Weekly Update: Judicial Watch Goes to Congress and the White House

JW Testifies to House Oversight Committee, Visits WH
New Clinton Emails Reveal More Mishandling of Classified Information, Favors for Donors
Protecting Election Integrity in North Carolina Supreme Court Battle

 

JW Testifies to House Oversight Committee, Visits WH

It was my privilege to testify last week on behalf of Judicial Watch before the House Committee on Oversight and Government Reform, which was meeting to hear testimony on several bills that would improve government transparency.  The complete hearing is available here.

You can read all of my prepared remarks here. But let me share with you a few key parts of my testimony.

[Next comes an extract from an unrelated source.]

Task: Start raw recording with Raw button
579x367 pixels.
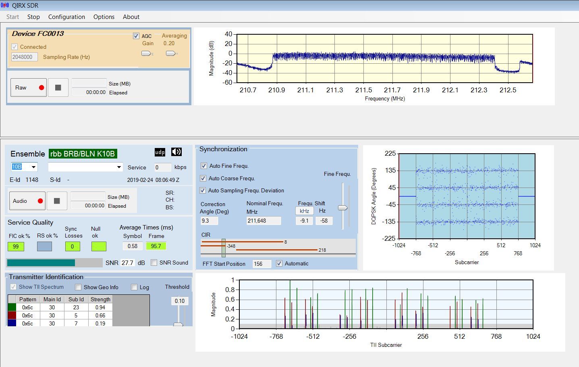Action: [x=28, y=88]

The Enemy of Transparency – “Our nation faces a transparency crisis. The United States government is bigger than ever and also the most secretive in recent memory. To be frank, the Obama Administration was an enemy of transparency. President Obama promised the most transparent administration in history, but federal agencies turned into black holes in terms of disclosure.”

The Benghazi Lie – “Right after the Benghazi terrorist attack occurred, Judicial Watch uncovered a newly declassified email showing then-White House Deputy Strategic Communications Adviser Ben Rhodes and other Obama administration public relations officials—not “intelligence officials”—putting out the lie that the Benghazi attack was “rooted in an Internet video, and not a failure of policy.” These documents had been withheld from Congress and half-a-dozen or so congressional committees had been made to look very foolish indeed. As a direct result of this disclosure, then-Speaker Boehner reversed his opposition to convening a Select Committee on Benghazi.

The Obama IRS – “With respect to the Obama IRS scandal, Judicial Watch litigation forced the agency to admit that Lois Lerner emails were supposedly lost. And it was Judicial Watch FOIA litigation that forced the IRS to admit that her emails were not necessarily lost. And, only Judicial Watch uncovered the troubling revelation that the Obama IRS and Justice Department were collaborating on prosecuting the same groups that the IRS had lawlessly suppressed. While Congress seems to have lost interest in the IRS scandal, Judicial Watch continues to do the job of oversight and investigation, and we remain the key vehicle for revelations about the continuing law breaking and abuse of power by the IRS.”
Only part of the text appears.